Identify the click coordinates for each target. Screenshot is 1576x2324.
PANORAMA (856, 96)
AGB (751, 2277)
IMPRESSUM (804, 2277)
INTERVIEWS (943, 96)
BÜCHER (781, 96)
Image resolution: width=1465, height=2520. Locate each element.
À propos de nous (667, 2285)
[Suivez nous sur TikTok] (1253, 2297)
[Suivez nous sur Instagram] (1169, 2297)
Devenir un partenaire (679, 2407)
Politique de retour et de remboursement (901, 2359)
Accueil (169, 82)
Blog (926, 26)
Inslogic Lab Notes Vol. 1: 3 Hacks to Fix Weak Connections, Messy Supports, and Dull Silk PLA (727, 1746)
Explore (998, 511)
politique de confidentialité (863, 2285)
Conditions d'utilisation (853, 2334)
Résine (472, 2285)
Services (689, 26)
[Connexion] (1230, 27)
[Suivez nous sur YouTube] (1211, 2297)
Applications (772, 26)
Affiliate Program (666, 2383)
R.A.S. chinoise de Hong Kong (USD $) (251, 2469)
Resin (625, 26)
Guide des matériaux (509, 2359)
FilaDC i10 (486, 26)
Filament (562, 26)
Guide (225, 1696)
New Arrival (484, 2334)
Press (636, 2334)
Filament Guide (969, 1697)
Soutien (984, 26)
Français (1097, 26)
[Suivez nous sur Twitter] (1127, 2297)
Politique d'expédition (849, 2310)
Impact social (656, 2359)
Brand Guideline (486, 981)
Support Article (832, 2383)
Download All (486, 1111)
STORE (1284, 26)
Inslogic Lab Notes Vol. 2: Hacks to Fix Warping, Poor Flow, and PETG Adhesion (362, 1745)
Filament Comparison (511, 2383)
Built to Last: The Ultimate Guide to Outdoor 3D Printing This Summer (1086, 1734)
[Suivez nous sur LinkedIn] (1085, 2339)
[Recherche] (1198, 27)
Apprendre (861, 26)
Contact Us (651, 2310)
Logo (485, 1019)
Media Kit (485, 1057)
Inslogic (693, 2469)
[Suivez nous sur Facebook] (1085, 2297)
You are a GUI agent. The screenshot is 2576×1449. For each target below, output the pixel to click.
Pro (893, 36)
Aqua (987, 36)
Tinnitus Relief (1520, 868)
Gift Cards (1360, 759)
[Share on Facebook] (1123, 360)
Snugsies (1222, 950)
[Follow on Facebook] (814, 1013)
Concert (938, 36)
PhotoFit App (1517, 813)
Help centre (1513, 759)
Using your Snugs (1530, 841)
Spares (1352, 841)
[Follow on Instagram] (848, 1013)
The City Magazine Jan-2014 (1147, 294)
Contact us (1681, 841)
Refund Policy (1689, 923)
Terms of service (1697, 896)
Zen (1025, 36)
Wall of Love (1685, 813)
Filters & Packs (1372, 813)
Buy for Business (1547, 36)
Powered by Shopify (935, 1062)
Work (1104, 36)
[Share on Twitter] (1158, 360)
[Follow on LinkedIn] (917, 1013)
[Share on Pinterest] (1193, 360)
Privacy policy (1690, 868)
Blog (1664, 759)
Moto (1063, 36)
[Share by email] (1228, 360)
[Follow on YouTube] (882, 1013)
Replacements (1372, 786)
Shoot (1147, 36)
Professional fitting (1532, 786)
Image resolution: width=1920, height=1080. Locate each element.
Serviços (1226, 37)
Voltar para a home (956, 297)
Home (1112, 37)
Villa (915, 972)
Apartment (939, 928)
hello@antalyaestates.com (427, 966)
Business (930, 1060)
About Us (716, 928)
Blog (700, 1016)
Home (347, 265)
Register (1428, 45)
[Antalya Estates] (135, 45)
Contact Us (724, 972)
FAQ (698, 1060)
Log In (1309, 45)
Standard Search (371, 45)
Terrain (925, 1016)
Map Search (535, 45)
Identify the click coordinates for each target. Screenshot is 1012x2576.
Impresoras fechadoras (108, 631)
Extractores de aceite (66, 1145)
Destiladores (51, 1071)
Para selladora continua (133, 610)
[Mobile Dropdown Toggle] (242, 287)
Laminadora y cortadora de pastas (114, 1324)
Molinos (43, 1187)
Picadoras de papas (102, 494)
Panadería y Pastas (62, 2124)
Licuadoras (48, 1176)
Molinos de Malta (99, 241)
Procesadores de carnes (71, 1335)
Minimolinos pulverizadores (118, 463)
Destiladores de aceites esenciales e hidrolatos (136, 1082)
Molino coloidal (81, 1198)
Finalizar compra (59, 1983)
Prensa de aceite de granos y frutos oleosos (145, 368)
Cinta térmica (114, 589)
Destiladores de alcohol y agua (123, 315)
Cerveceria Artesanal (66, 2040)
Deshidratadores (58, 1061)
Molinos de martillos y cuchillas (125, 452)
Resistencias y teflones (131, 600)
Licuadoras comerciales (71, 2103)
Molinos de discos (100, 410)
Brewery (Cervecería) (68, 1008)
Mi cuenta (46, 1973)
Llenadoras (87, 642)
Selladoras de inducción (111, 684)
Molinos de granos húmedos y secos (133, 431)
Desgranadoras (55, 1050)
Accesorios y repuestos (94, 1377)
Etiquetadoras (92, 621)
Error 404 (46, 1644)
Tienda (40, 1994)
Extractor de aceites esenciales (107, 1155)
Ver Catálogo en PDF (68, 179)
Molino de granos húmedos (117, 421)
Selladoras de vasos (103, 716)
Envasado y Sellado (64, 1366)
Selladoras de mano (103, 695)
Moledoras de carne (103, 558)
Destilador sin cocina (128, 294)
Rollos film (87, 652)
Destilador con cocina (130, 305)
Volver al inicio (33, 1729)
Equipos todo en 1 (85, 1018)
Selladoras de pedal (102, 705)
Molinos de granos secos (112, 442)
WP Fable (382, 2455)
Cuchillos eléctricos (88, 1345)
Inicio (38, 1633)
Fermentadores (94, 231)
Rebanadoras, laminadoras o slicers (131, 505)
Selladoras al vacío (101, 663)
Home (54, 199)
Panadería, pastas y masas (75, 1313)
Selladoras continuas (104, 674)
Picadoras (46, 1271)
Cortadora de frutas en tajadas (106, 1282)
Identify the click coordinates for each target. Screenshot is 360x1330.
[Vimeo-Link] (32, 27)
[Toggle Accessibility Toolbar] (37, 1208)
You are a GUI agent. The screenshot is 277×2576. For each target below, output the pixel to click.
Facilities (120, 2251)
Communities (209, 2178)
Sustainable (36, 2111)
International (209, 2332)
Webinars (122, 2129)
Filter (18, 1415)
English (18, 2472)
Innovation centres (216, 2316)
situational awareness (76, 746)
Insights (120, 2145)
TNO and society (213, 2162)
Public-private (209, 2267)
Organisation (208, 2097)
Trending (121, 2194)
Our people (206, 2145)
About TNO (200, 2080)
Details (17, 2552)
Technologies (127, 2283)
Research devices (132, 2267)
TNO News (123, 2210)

◆ ◆ ◆ ◆ ◆ ◆ ◆

• [Task statement] Using the entries above, return exactly the lines from the line with "Screenshot is 1012x2576." to the line with "Cuchillos eléctricos (88, 1345)", counting both of those lines.

• [Result below]
Identify the click coordinates for each target. Screenshot is 1012x2576.
Impresoras fechadoras (108, 631)
Extractores de aceite (66, 1145)
Destiladores (51, 1071)
Para selladora continua (133, 610)
[Mobile Dropdown Toggle] (242, 287)
Laminadora y cortadora de pastas (114, 1324)
Molinos (43, 1187)
Picadoras de papas (102, 494)
Panadería y Pastas (62, 2124)
Licuadoras (48, 1176)
Molinos de Malta (99, 241)
Procesadores de carnes (71, 1335)
Minimolinos pulverizadores (118, 463)
Destiladores de aceites esenciales e hidrolatos (136, 1082)
Molino coloidal (81, 1198)
Finalizar compra (59, 1983)
Prensa de aceite de granos y frutos oleosos (145, 368)
Cinta térmica (114, 589)
Destiladores de alcohol y agua (123, 315)
Cerveceria Artesanal (66, 2040)
Deshidratadores (58, 1061)
Molinos de martillos y cuchillas (125, 452)
Resistencias y teflones (131, 600)
Licuadoras comerciales (71, 2103)
Molinos de discos (100, 410)
Brewery (Cervecería) (68, 1008)
Mi cuenta (46, 1973)
Llenadoras (87, 642)
Selladoras de inducción (111, 684)
Molinos de granos húmedos y secos (133, 431)
Desgranadoras (55, 1050)
Accesorios y repuestos (94, 1377)
Etiquetadoras (92, 621)
Error 404 (46, 1644)
Tienda (40, 1994)
Extractor de aceites esenciales (107, 1155)
Ver Catálogo en PDF (68, 179)
Molino de granos húmedos (117, 421)
Selladoras de vasos (103, 716)
Envasado y Sellado (64, 1366)
Selladoras de mano (103, 695)
Moledoras de carne (103, 558)
Destilador sin cocina (128, 294)
Rollos film (87, 652)
Destilador con cocina (130, 305)
Volver al inicio (33, 1729)
Equipos todo en 1 (85, 1018)
Selladoras de pedal (102, 705)
Molinos de granos secos (112, 442)
WP Fable (382, 2455)
Cuchillos eléctricos (88, 1345)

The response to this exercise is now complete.